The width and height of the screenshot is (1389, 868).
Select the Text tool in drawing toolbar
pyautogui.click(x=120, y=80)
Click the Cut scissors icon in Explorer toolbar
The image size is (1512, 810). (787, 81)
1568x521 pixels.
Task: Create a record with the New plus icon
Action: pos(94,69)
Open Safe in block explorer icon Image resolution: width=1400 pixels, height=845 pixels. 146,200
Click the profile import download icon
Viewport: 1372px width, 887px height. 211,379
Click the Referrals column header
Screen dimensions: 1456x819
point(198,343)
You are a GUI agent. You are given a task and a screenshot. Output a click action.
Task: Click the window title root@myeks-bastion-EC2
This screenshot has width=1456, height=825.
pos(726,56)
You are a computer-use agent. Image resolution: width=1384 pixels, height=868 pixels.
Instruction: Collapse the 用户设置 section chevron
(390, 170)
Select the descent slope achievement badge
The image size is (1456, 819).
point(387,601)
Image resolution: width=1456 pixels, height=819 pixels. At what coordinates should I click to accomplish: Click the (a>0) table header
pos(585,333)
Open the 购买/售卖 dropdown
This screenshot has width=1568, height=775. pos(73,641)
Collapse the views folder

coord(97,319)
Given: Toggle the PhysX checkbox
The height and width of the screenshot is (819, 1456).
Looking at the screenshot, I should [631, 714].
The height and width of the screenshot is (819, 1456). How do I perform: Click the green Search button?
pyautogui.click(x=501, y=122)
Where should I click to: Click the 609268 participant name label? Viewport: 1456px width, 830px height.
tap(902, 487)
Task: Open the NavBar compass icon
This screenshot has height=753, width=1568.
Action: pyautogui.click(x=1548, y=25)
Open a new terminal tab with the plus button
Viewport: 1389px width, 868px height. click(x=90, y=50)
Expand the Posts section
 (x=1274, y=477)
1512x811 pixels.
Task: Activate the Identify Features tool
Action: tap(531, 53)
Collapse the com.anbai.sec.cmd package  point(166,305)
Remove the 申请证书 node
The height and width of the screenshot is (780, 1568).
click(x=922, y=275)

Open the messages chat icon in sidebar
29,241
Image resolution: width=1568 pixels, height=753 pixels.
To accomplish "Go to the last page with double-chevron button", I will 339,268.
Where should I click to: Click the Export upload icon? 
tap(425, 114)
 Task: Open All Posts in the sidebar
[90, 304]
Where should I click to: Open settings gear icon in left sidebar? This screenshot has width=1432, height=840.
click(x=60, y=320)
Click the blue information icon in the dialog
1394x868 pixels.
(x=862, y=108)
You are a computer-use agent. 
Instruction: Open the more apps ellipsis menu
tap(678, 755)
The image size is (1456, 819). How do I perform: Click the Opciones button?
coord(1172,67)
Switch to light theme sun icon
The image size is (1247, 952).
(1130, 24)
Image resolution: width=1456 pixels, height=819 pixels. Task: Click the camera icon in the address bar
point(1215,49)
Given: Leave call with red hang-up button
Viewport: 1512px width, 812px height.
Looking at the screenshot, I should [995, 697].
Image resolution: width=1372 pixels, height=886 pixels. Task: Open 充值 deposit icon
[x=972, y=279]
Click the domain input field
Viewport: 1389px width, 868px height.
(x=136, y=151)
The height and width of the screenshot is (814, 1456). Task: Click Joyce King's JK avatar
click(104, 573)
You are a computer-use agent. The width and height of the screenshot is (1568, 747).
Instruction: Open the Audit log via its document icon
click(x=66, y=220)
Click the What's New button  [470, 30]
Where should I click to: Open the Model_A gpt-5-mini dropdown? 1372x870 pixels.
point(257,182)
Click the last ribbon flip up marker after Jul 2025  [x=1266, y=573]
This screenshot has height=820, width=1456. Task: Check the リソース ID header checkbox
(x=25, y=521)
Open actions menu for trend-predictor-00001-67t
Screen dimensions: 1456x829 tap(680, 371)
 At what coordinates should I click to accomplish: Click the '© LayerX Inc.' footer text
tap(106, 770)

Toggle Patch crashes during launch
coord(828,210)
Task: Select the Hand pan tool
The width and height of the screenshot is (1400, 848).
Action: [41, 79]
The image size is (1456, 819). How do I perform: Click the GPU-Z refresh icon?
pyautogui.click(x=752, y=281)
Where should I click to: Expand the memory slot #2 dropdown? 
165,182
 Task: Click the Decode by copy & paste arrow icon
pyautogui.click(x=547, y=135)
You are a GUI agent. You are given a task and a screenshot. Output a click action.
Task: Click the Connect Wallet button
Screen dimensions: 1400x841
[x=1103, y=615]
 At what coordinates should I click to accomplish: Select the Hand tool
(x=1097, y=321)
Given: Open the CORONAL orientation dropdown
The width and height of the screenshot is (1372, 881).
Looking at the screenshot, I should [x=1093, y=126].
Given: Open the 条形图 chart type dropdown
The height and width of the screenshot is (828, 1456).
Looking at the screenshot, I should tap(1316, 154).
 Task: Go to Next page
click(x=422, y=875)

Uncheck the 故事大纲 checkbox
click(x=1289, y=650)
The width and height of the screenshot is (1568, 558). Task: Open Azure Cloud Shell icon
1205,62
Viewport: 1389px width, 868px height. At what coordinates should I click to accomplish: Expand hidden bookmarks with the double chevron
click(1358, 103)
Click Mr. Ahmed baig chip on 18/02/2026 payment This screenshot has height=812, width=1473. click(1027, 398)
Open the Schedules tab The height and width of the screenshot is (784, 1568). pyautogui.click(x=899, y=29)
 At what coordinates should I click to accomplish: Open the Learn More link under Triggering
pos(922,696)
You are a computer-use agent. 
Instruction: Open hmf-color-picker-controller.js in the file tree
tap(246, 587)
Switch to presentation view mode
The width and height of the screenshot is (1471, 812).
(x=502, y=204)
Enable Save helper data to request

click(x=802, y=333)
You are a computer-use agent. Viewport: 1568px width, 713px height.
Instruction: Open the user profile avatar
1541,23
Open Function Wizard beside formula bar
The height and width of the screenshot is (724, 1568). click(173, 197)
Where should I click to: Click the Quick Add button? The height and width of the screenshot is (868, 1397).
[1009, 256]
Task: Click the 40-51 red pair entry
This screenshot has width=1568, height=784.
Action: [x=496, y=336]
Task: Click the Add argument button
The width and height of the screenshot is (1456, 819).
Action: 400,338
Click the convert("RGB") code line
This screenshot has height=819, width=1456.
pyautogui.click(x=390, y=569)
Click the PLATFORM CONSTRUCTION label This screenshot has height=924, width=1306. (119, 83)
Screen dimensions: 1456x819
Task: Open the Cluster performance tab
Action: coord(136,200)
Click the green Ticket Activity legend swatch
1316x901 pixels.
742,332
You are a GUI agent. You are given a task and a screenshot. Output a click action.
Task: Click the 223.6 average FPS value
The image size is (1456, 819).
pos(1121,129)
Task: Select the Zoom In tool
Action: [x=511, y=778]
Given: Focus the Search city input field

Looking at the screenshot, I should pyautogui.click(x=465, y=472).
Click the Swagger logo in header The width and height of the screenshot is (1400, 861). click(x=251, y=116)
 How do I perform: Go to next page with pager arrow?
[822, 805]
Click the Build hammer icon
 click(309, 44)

### Directions for this task
Search the entries above for lines containing the word "computer", and copy each one.

### Exercise output
You are a computer-use agent. Image resolution: width=1384 pixels, height=868 pixels.
You are a computer-use agent. 
You are a computer-use agent. The width and height of the screenshot is (1568, 747).
You are a computer-use agent. 
You are a computer-use agent. Viewport: 1568px width, 713px height.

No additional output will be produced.